Theresa May, the Prime Minister, visited Saudi Arabia without covering her hair, or even wearing a hat. Earlier, asked whether Britain’s response to Spain’s ambitions to rule Gibraltar meant war-war or jaw-jaw, said: ‘It’s definitely jaw-jaw.’ She was responding to a hoo-ha over remarks by Lord Howard of Lympne, a former leader of the Conservative Party, about a paragraph at the end of draft negotiation outlines circulated by Donald Tusk, the president of the European council, that said: ‘No agreement between the EU and the United Kingdom may apply to the territory of Gibraltar without the agreement between the Kingdom of Spain and the United Kingdom.’ Lord Howard had said on television that ‘another woman prime minister sent a task force halfway across the world to protect another small group of British people against another Spanish-speaking country’.

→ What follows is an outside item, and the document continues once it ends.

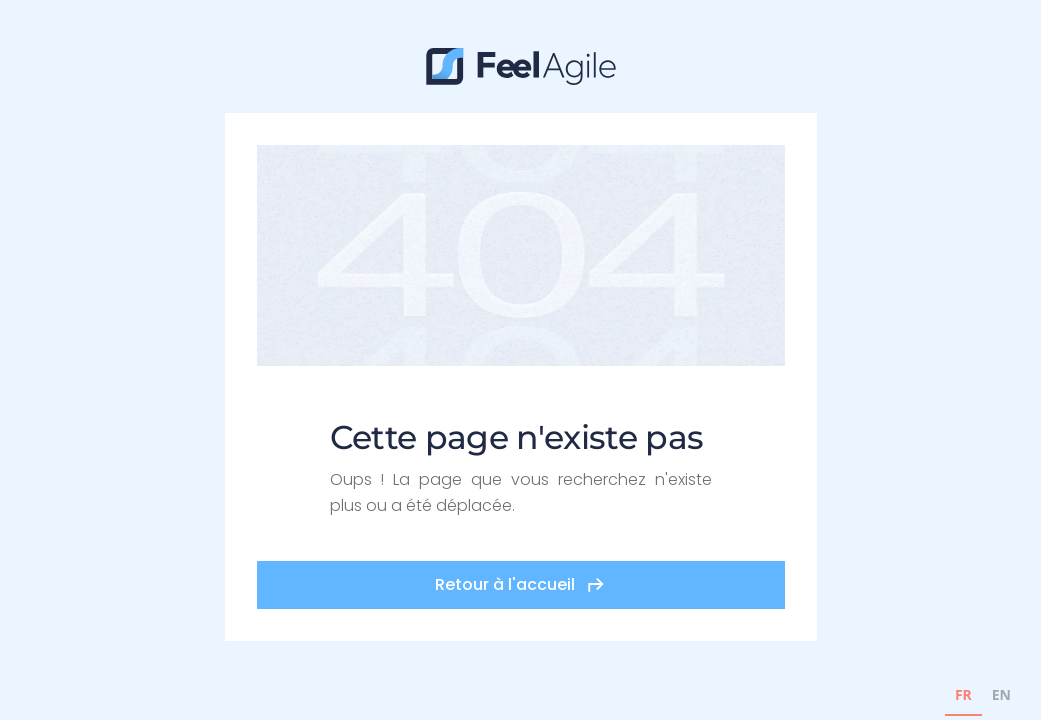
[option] (1001, 697)
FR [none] (963, 694)
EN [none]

Simon Stevens, the chief executive of NHS England, said that patients faced longer delays before knee and hip replacements as a ‘trade-off’ for improvements in other areas. Nicola Sturgeon flew to California after signing a climate-change agreement with the state. Earlier, she had formally asked Mrs May for another independence referendum. The National Trust was accused of ‘airbrushing’ Easter from its activities by branding a children’s pursuit ‘Cadbury’s Egg Hunt’; the Prime Minister called the omission of the word Easter ‘absolutely ridiculous’. A house in Kingston, Surrey, worth more than £1 million, on which basement works were being carried out, collapsed into rubble.
The Chief Rabbi accused the Labour Party of ‘failing the Jewish community’ by not expelling Ken Livingstone, who was suspended by a party tribunal for two years (one already accounted for) after saying last April: ‘When Hitler won his election in 1932, his policy then was that Jews should be moved to Israel.